### Do this
Render the data from the line containing "Viewport: 1456px width, 819px" through the end of the data, inclusive, as a numbered list with blank lines omitted. Leave the pictures out.

>> Start

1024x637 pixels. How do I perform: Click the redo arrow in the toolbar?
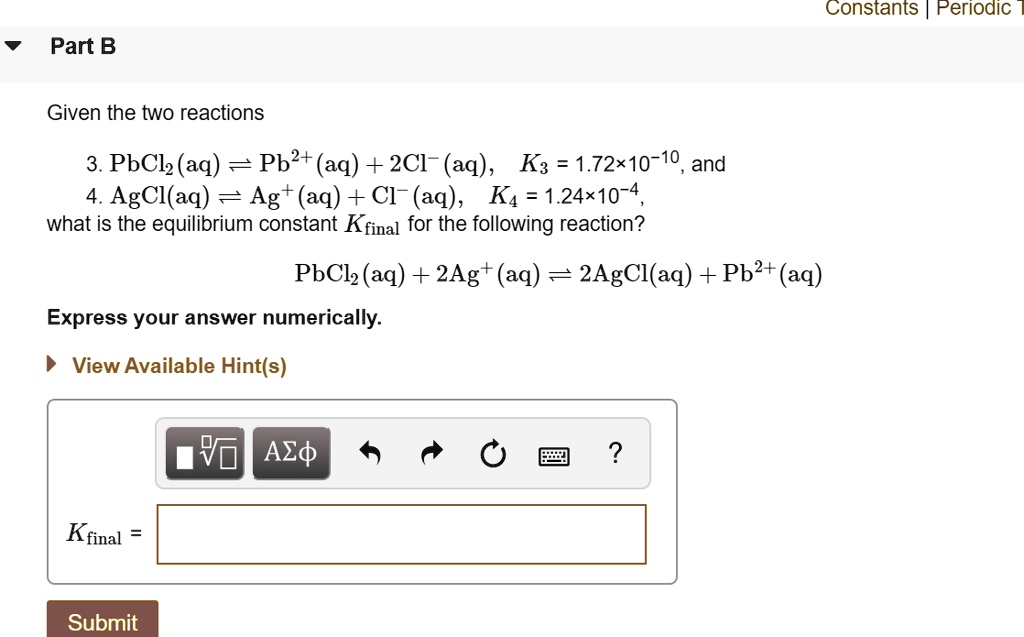[431, 452]
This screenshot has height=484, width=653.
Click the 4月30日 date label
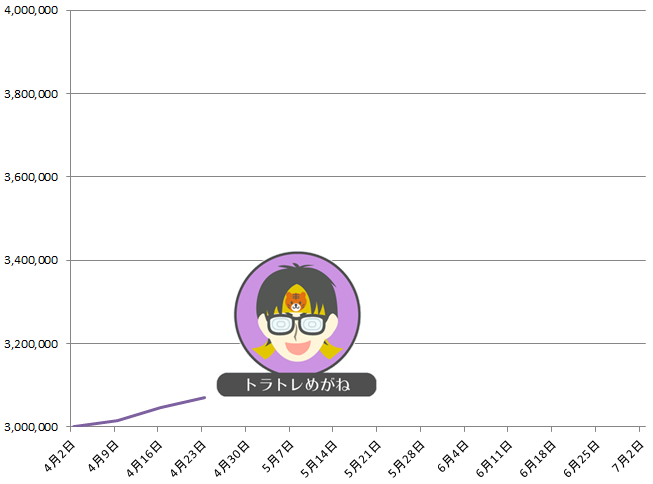(232, 459)
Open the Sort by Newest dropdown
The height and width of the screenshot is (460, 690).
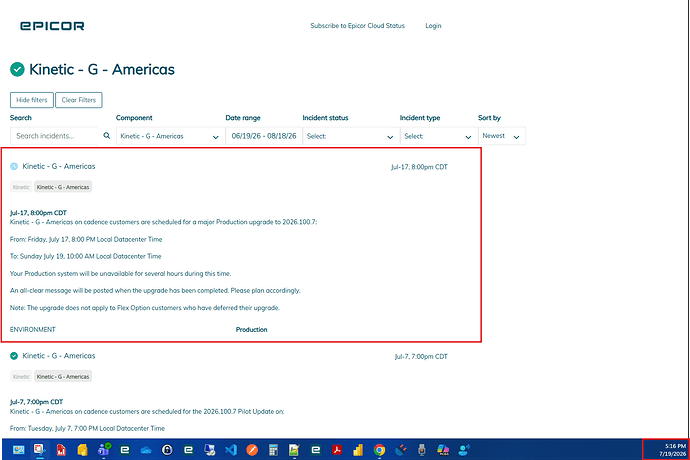pos(502,136)
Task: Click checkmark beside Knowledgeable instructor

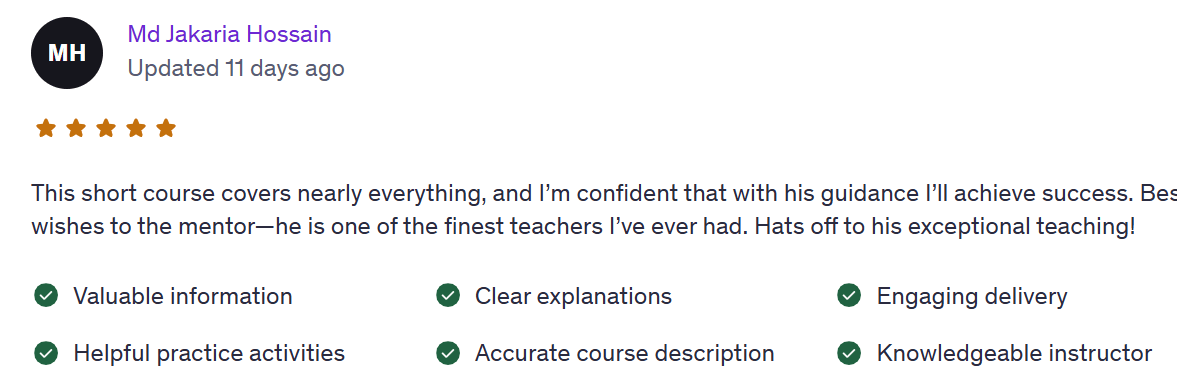Action: point(849,353)
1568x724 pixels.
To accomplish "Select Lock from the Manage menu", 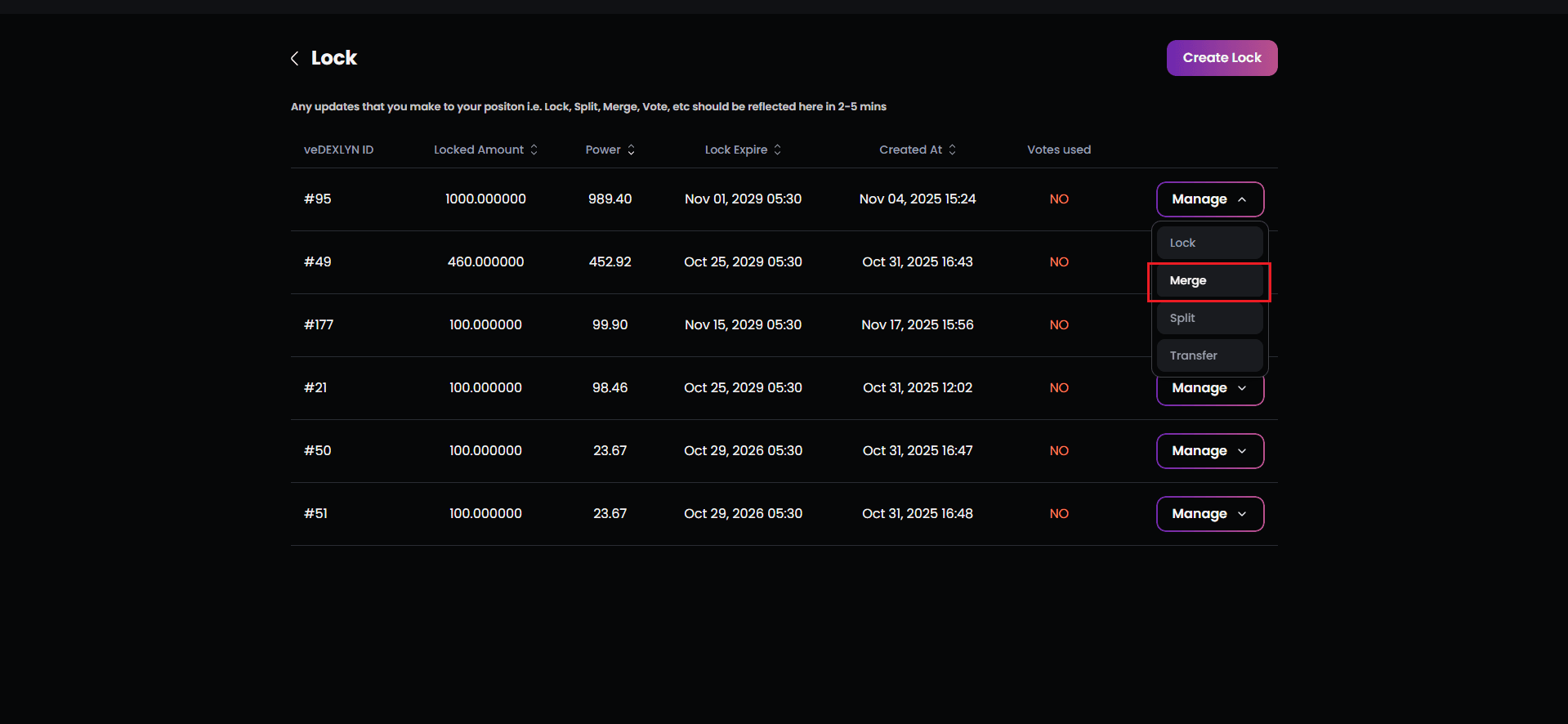I will pos(1209,243).
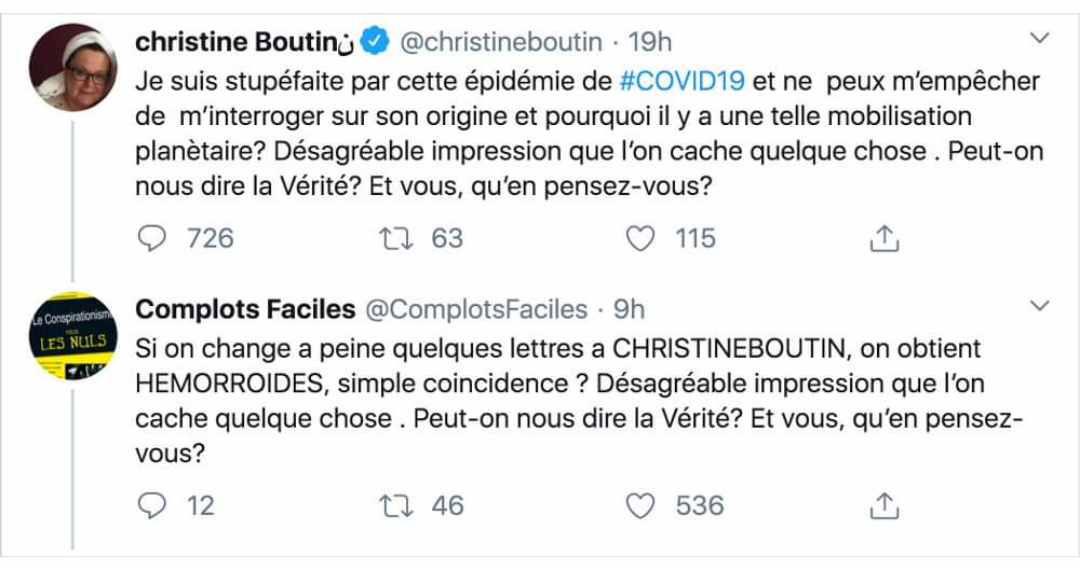Image resolution: width=1080 pixels, height=567 pixels.
Task: Click Complots Faciles' avatar image
Action: click(x=73, y=335)
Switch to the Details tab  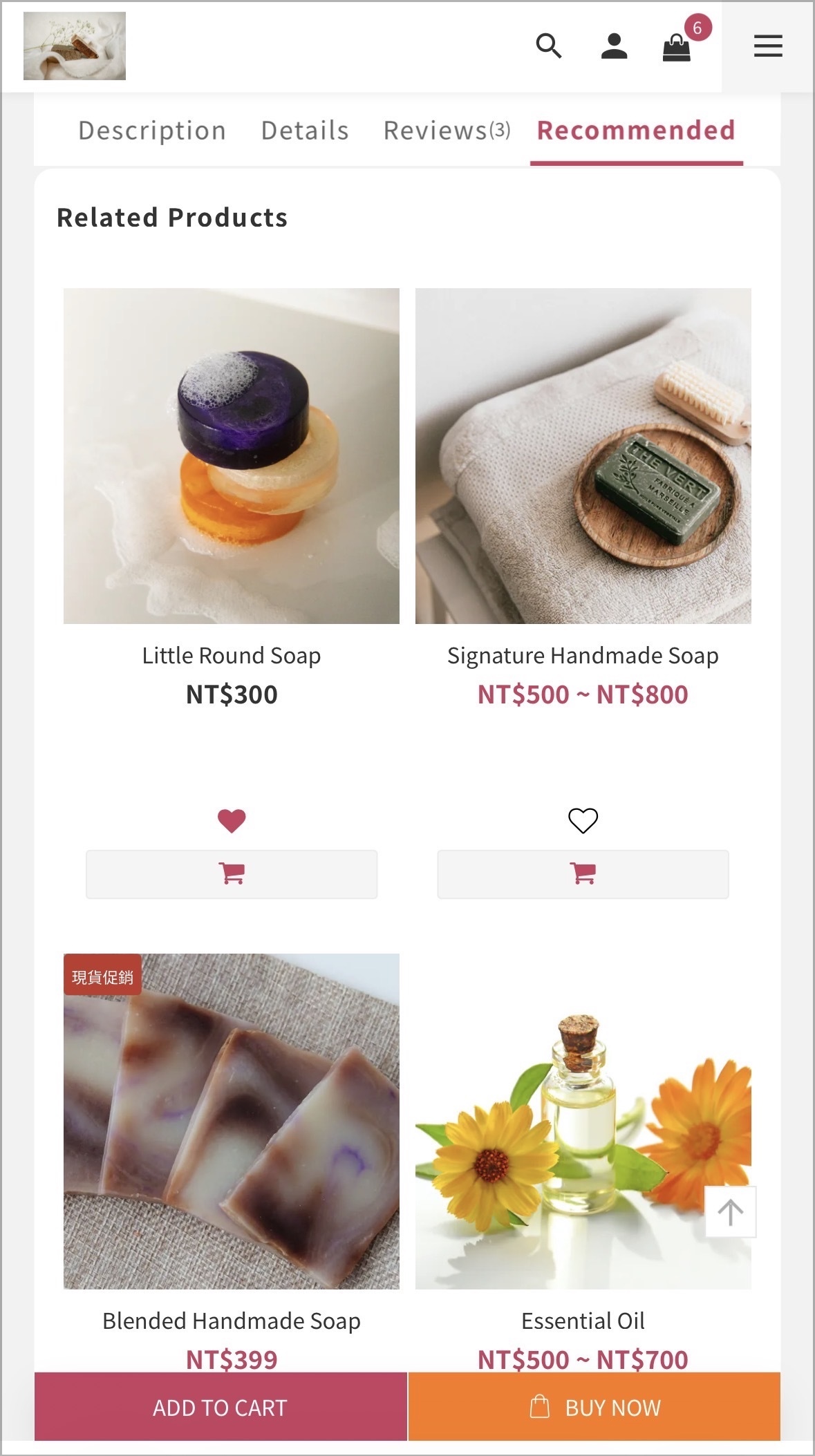pos(305,131)
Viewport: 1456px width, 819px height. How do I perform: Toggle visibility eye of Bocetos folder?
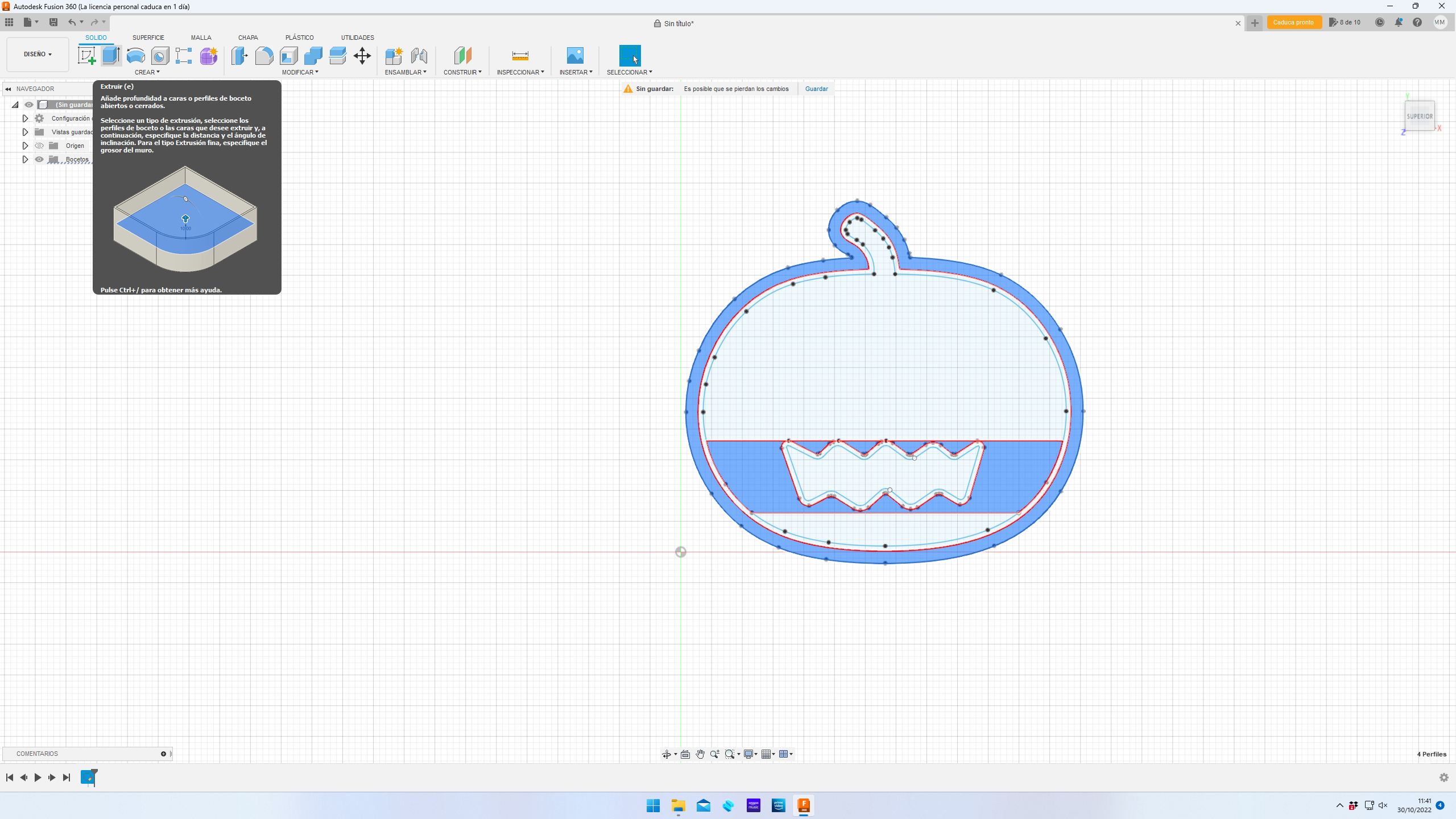pos(39,159)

>> End

### Answer to this task
1. Viewport: 1456px width, 819px height. How do I perform: Toggle visibility eye of Bocetos folder?
2. pos(39,159)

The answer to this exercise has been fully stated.